**DOCUMENT EXCERPT**
5. MongoDB (Data Store)

The entire system is underpinned by a MongoDB database that stores raw inputs, network outputs, prediction results, and recommendations. This NoSQL setup is ideal for managing OSS metadata, which is often semi-structured and variable in format across different ecosystems.

Data Flow Summary

The architecture follows a clean and modular data flow:

Raw OSS Data 
    ↓
Data Scraper (Rust) 
    ↓
Network Generator (Python) 
    ↓
Health Predictor (Python) 
    ↓
ReACT Recommender (Python) 
    ↓
Frontend + MongoDB Storage
          

This system allows OSSPREY to move from passive monitoring to active sustainability guidance, tailored to each project’s unique socio-technical landscape.

Installation Manual

Step 1: Clone All Repositories

OSSPREY consists of multiple modular components. Begin by cloning all required repositories:

git clone https://github.com/OSS-PREY/OSSPREY-FrontEnd-Server
git clone https://github.com/OSS-PREY/OSSPREY-BackEnd-Server
git clone https://github.com/OSS-PREY/OSSPREY-ReACT-API
git clone https://github.com/OSS-PREY/OSSPREY-Pex-Forecaster
git clone https://github.com/OSS-PREY/OSSPREY-OSS-Scraper-Tool

Step 2: Front-End Installation

  1. Ensure Node.js & npm are installed (version 14.x or above):
    sudo apt install npm
  2. Install project dependencies:
    npm install
  3. Start development server (hot reload):
    npm run dev
  4. Build for production:
    npm run build
  5. Clear cache and reinstall (if build issues occur):
    rm -rf node_modules package-lock.json
    npm cache clean --force
    npm install

Step 3: Back-End Installation

  1. Create and activate Python environment (Python 3.10 recommended):
    python3 -m venv venv
    source venv/bin/activate
  2. Install Python dependencies:
    Download requirements.txt from GitHub and run:
    pip install -r requirements.txt
  3. Navigate to OSSPREY-OSS-Scraper-Tool directory:
    cd OSSPREY-OSS-Scraper-Tool
  4. Install Rust and Cargo:
    Follow the official guide at rust-lang.org/tools/install
  5. Enviroment File Configuration
    Create a .env file in the OSSPREY-OSS-Scraper-Tool directory with the following content:
    GITHUB_TOKEN="PERSONAL-TOKEN"

**STATED EXERCISE 1**
Retype the passage of the OSSPREY documentation from "Data Flow Summary" up to and including "ReACT Recommender (Python)".
**STATED EXERCISE 2**
Extend the OSSPREY installation manual past its final line, carrying on with the remaining setup steps in the same style.
The listing that follows has no connection to the OSSPREY documentation above.

**GIVEN INFORMATION**
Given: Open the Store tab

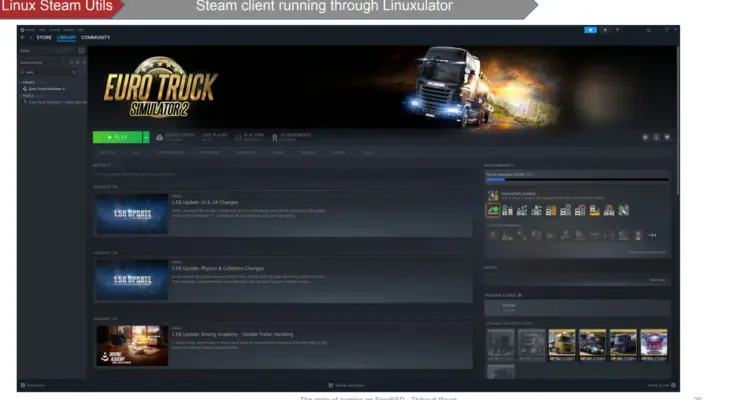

**OUTPUT 1**
Data Flow Summary

The architecture follows a clean and modular data flow:

Raw OSS Data 
    ↓
Data Scraper (Rust) 
    ↓
Network Generator (Python) 
    ↓
Health Predictor (Python) 
    ↓
ReACT Recommender (Python)

**OUTPUT 2**
    Replace PERSONAL-TOKEN with your GitHub personal access token. The token should be fine-grained access tokens with read access to the public repositories on GitHub.
  6. Prepare and build the OSS Scraper tool:
    cargo update
    cargo clean
    cargo build
    cargo fix --bin "miner"
    The built binary will appear inside the target directory.
  7. Navigate to the core backend directory (OSSPREY-BackEnd-Server):
    cd ../OSSPREY-BackEnd-Server
    This directory contains the Flask server that serves API endpoints.
  8. Install MongoDB and Mongosh:
    Use the provided scripts (MongoDB and Mongosh) to install MongoDB and Mongosh:
    sh install_mongo.sh
    sh install_mongosh.sh
  9. Set up the database user in mongosh:
    mongosh
    
    use decal-db
    db.createUser({
      user: "ossprey-backend",
      pwd: "FL3YyVGCr79xlPT0",
      roles: [{ role: "readWrite", db: "decal-db" }]
    })
    
  10. Download Foudational Data: Download the foundational data and place it in the parent directory.
  11. Insert data into MongoDB:
    Run the following script from the given Insert-Data file.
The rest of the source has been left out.